What about terrorism and its prevention? Has the Government put its own priorities higher than reducing the terrorist threat? Given that they were advised by Intelligence agencies, diplomats, other governments and many commentators that invading Iraq would increase terrorism, here and in the Middle East, it would appear so.

In fact, our government backed the US invasion of Iraq in brazen disregard of the likely increase in terrorism. Further, it is increasingly clear that the UK and US governments went to war on false pretences. The charging, last week, of Lewis Libby, chief-of-staff to Dick Cheney, with perjury, obstruction of justice and making false statements to a federal grand jury shows the level of deceit used to engineer the US people's consent for the invasion.

In embracing the War on Terror, our government followed the knee-jerk American response to 9/11, and has singularly failed to address the well known and well documented causes of terrorism. Now, the ordinary people suffer the prospect of arbitrary detention and arrest through the judiciously regressive anti-terrorism legislation, and, worse still, they face the possibility of suffering terrorist attack itself.

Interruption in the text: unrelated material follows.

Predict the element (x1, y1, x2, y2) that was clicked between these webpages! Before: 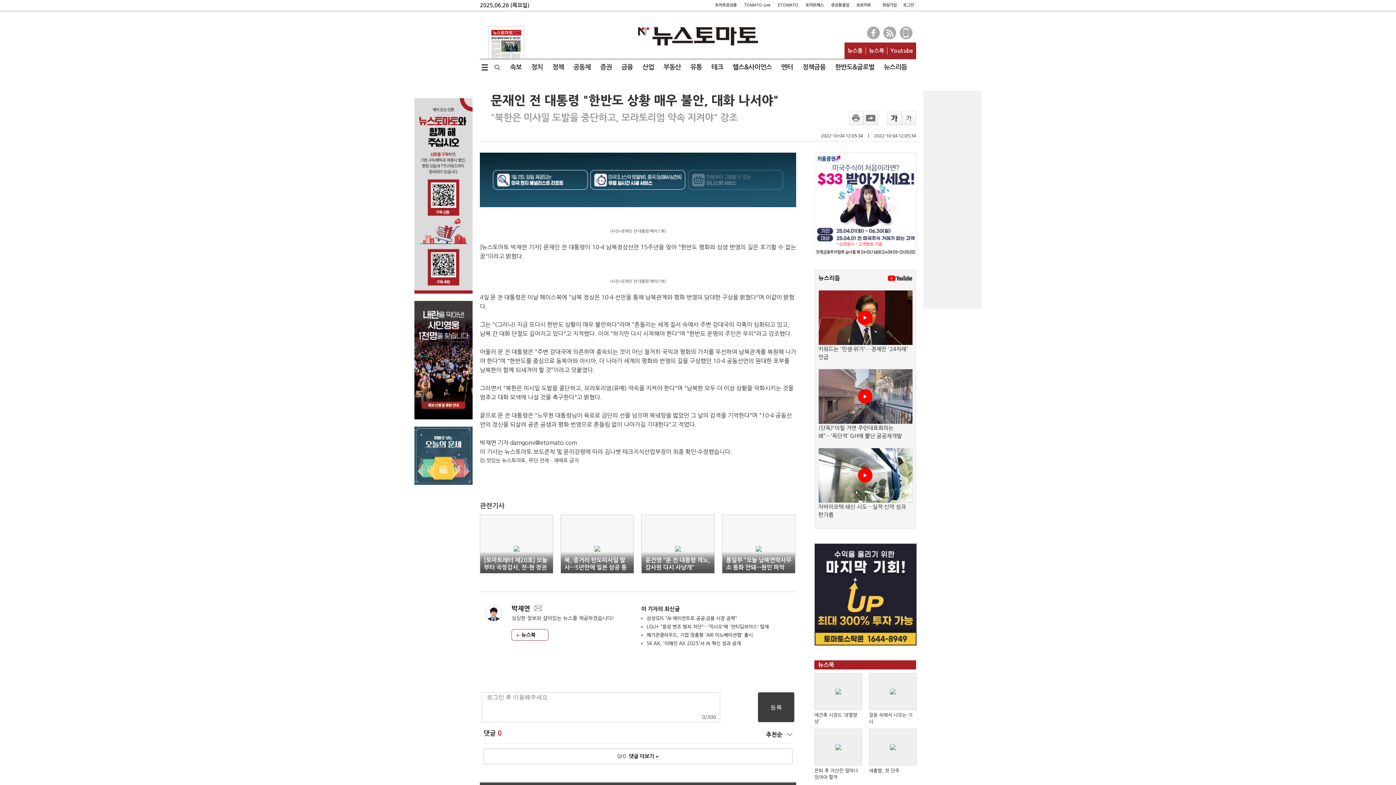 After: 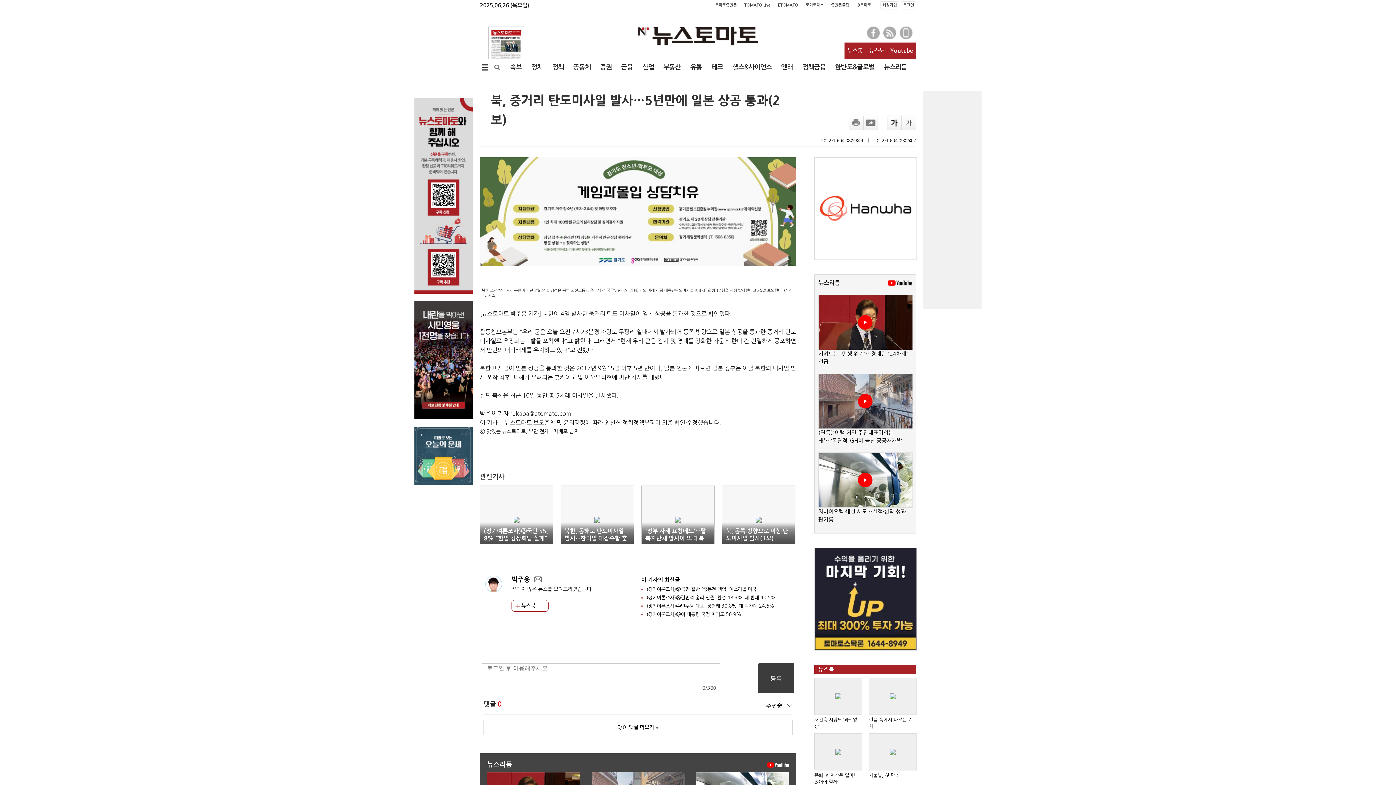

Once again, we see the solution consistently offered by states to the threat of violence - the resort to force and greater powers of confinement. Yet, the policies which have lead to this environment of insecurity have been pursued without a democratic mandate, and largely in opposition to what people actually want. The government has, in short, been taking liberties.

In today's street theatre called 'Innocent until proven Guilty', Giant scales, representing Scales of Justice will be brought out to weigh up the hard won rights of all individual citizens against the requirements of the 'war on terror'. Here in the streets of Norwich, we are showing the government that we want our liberties protected.

This article was written with help from Liam Carroll, a member of Norfolk Human Rights Protection Group.